TORONTO – The Toronto-based start-up that labels itself as the “Airbnb of parking” on Tuesday was named the first winner of Infiniti’s Canadian technology accelerator program.
Rover Parking, which allows users to rent out unused parking spaces and driveways in select markets for up to $2 per hour, beat seven other competing start-ups at Infiniti Lab Toronto’s first Demo Day.
Rover was the unanimous selection of a group of Canadian venture capitalists who heard pitches from the start-ups in downtown Toronto.
As a result, Rover will be guaranteed a spot in a similar Demo Day for Infiniti Lab in Hong Kong, where it and seven other start-ups will have a chance to pitch themselves for funding from Chinese investors, in addition to taking place in a three-month development program.
Infiniti Lab Toronto is a partnership between Infiniti Canada, the city of Toronto, start-up mentorship non-profit Multiplicity and other firms designed to foster growth among companies focused on the Internet of Things and “smart city” initiatives.

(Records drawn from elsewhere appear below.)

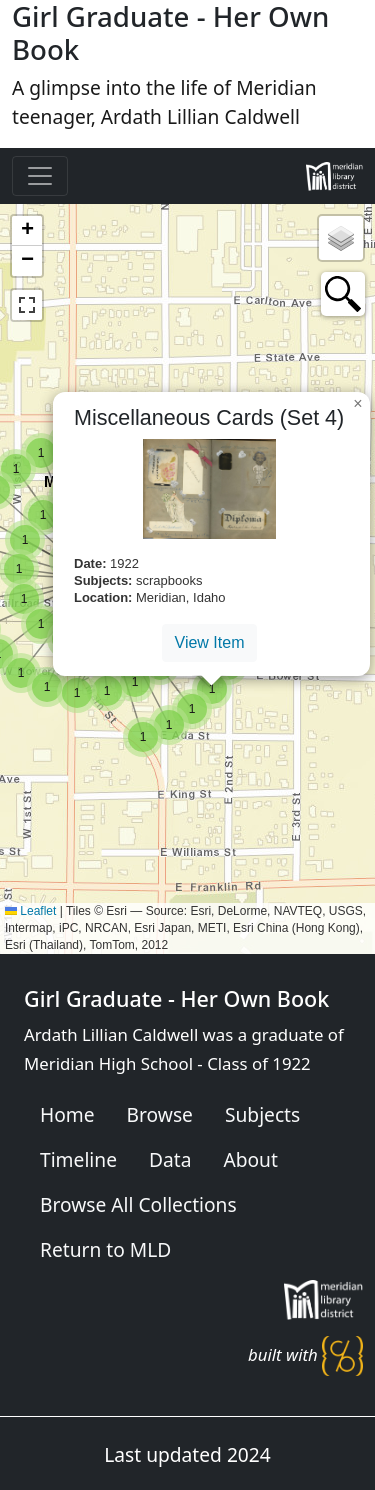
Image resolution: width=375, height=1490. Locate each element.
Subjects (262, 1114)
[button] (143, 737)
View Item (210, 642)
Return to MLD (105, 1249)
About (250, 1159)
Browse (160, 1114)
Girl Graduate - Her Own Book (176, 998)
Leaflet (30, 911)
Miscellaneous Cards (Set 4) (209, 418)
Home (67, 1114)
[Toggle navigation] (40, 176)
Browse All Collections (138, 1204)
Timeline (78, 1159)
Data (170, 1159)
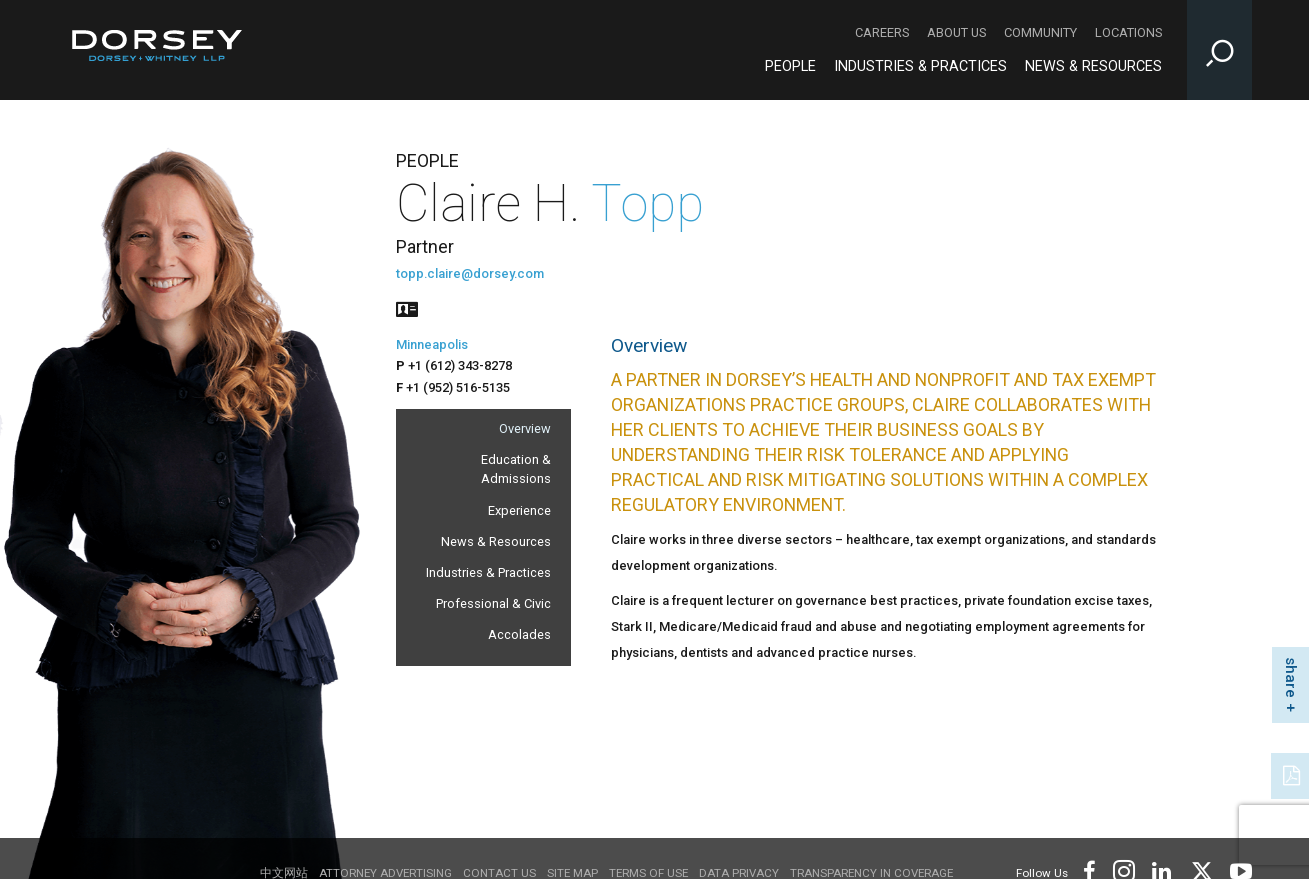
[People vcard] (407, 307)
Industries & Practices (488, 572)
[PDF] (1293, 774)
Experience (519, 510)
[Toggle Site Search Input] (1219, 50)
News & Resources (496, 541)
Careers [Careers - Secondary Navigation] (882, 32)
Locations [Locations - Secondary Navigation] (1128, 32)
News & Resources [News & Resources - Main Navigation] (1093, 66)
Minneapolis (432, 344)
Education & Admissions (516, 469)
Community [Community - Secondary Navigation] (1040, 32)
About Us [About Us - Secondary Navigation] (956, 32)
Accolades (519, 634)
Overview (525, 428)
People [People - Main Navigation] (790, 66)
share (1291, 677)
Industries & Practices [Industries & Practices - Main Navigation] (920, 66)
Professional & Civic (493, 603)
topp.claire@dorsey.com (470, 273)
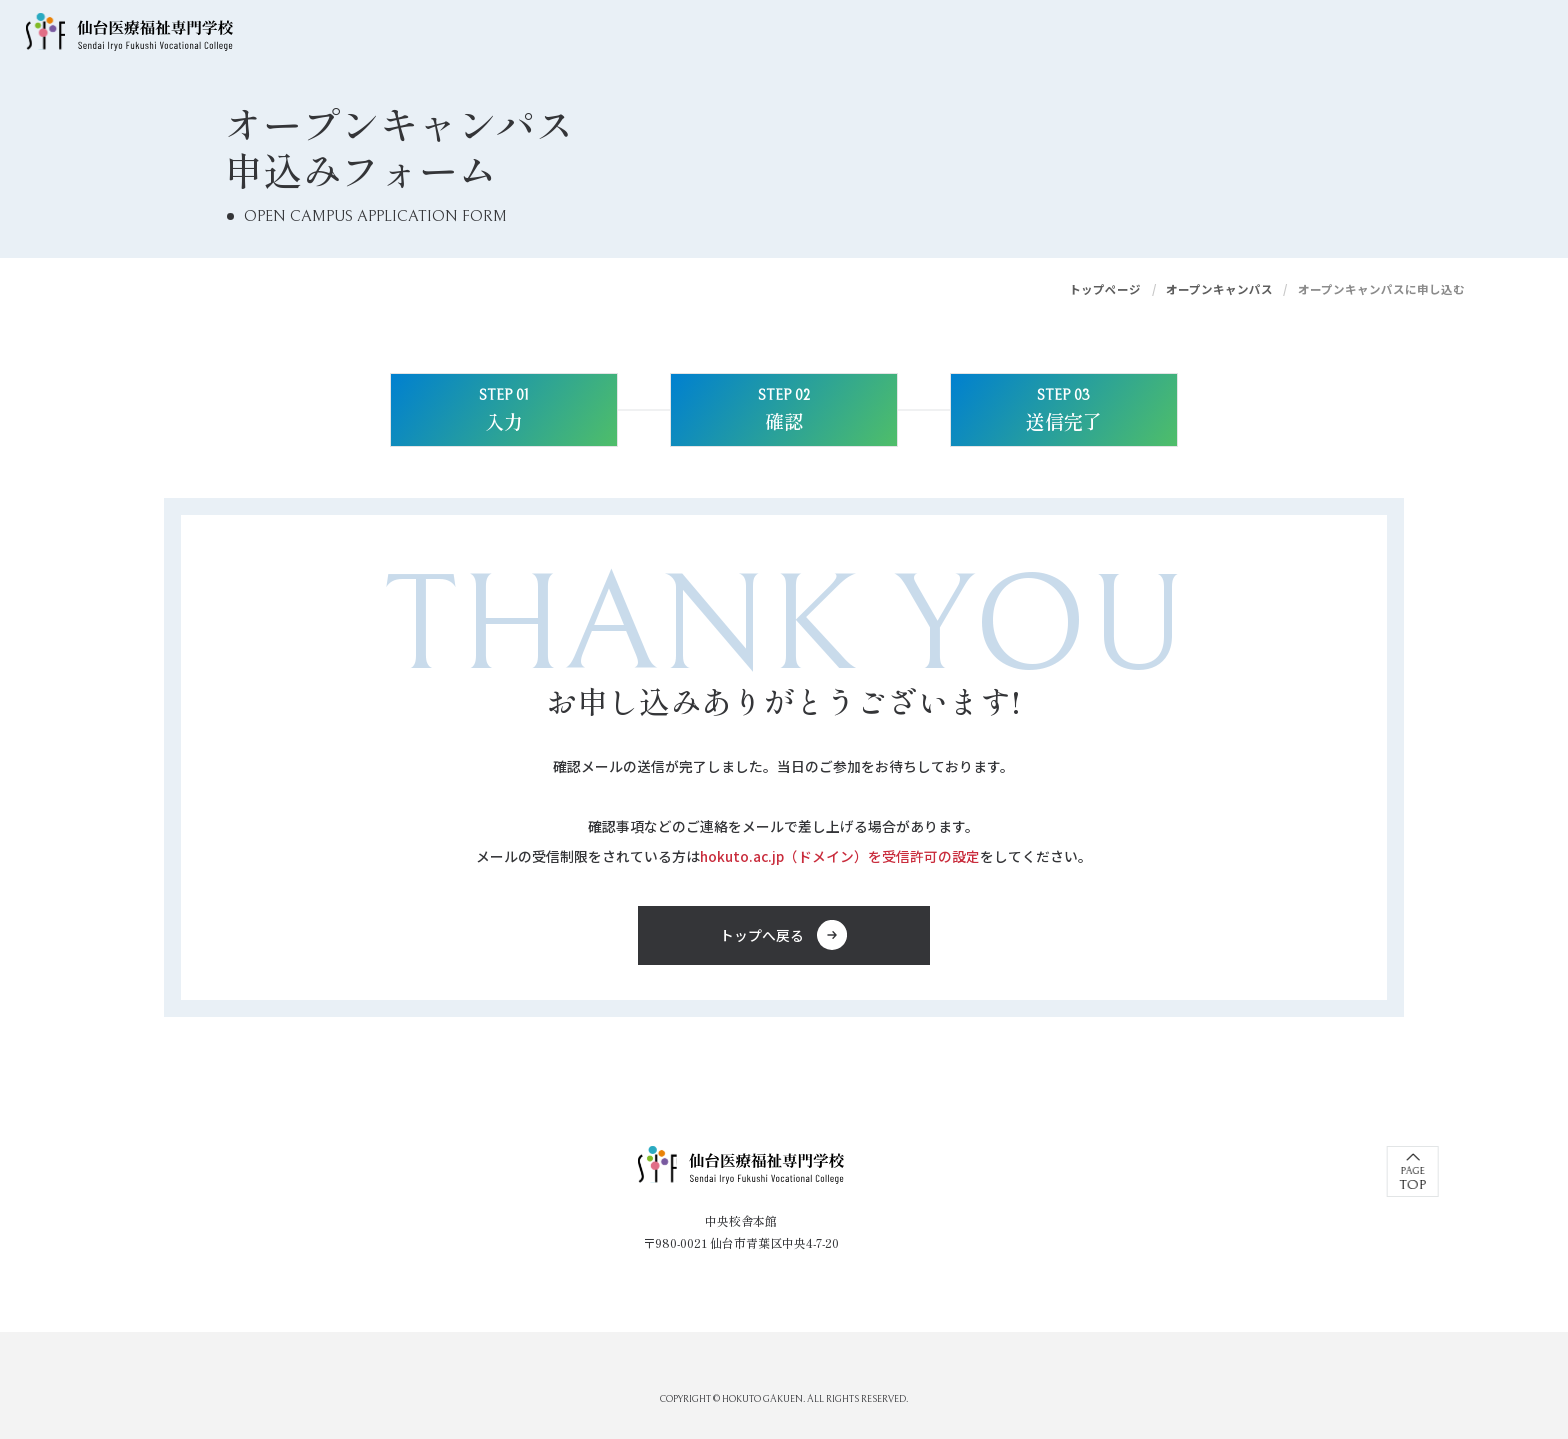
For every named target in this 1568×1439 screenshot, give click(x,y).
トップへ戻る (762, 935)
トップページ (1105, 289)
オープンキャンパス (1219, 289)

The eight start-ups took part in a one-month program that included tips on aspects of business such as fundraising practices, marketing, crowdfunding, hiring and more.
Rover co-founder Tim Wootton said the company, which operates in Toronto and Montreal, has averaged month-over-month growth of about 20 per cent since launching two years ago. He said the app proves popular among users because it allows them to capitalize on unused space.
“What we’ve done over the last two years is really create a replicable process that’s going to help us take this from neighbourhood to neighbourhood, city to city, country to country,” Wootton said during his pitch to investors.
The company takes 30 per cent of each transaction, Wootton said.
Wootton said Rover has been aided by an environment that has become much more favourable for tech start-ups in recent years, particularly as governments begin adjusting regulations and policies for them.
“Governments are starting to lean into disruptive technologies, as opposed to shying away from it,” he said.
Rover once had a run-in with the Toronto city government, which expressed skepticism about Rover’s legality shortly after its launch in 2015. Rover has been allowed to operate within the city, however.
In remarks at the Demo Day, Toronto Mayor John Tory acknowledged that the city in the past had at times been unfriendly to disruptive start-up companies.. But, he said he has urged the city government, as well as local businesses, to do more to help them thrive in the city.
“You can’t turn back the hands of time, and you shouldn’t try,” he said.
Tory said making Toronto friendlier for start-ups could help the city address problems with mass transit and mobility, especially as autonomous technology and mobile applications appear poised to transform the future.
“We want to become a home to disruptors,” he said.